Moreover, many treatments focus on weight gain but do not address the emotional causes of the disorder. This can lead to repeated hospitalizations and relapses. And although caregivers are responsible for many aspects of primary care, they are often not involved in treatment decisions, which is frustrating and makes them feel like they have no control over the situation.
Family and Eating Disorders: Coping Strategies
Over time, caregivers develop different strategies to adapt to the complexity of caregiving. Some of these include:
- Accepting the reality of the disorder: Many caregivers need to accept that recovery is not always quick or complete. This means adjusting their expectations and focusing on improving quality of life rather than seeking a “definitive cure.”

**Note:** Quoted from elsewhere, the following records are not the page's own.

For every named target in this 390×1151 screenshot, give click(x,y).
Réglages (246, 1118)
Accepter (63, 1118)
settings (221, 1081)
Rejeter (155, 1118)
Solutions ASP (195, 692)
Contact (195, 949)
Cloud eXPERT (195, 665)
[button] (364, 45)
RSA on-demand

- Finding a balance between patient autonomy and caregiver support: Allowing the person to take more responsibility for their recovery can be difficult, but it is necessary to promote their independence. Caregivers learn to “let go” gradually. “It’s like a dance. Sometimes you step back a bit, and other times you get closer.”
- Taking care of themselves: Participating in support groups for caregivers can help them feel less alone.
The Need for a Change in the Treatment Model
For our upcoming day center program, we have adapted the treatment model to go beyond symptom elimination. We focus on expanding objectives and co-creating a personalized program, taking into account the needs of both the patient and their caregivers. We aim to promote hope, resilience, and a holistic approach to the physical and emotional aspects of the disorder.
We recognize that caregivers play a key role in the recovery process, and therefore, we understand the need to create specific programs for severe cases, involving both the patient and their families in the recovery process.
It is crucial to acknowledge that the process that families and caregivers of people with SE-AN go through is full of challenges and sacrifices. Throughout this journey, hope is intertwined with moments of great difficulty, creating a very emotionally difficult experience to manage. In our clinic, we recognize that caregivers often feel their efforts are not valued, as sometimes doctors invalidate their experiences. That’s why we offer specific therapies for family members and caregivers, providing them with a space where their voices are heard and validated. We believe that by integrating their needs into the process, we can better tailor treatments, improving not only the quality of life for those living with these disorders but also for their families.
References
- Burman, C., Rhodes, P., Vatter, S., & Miskovic-Wheatley, J. (2024). “I don’t know how, if, it’s ever going to end”: narratives of caring for someone with an enduring eating disorder. Eating and Weight Disorders-Studies on Anorexia, Bulimia and Obesity, 29(1), 50.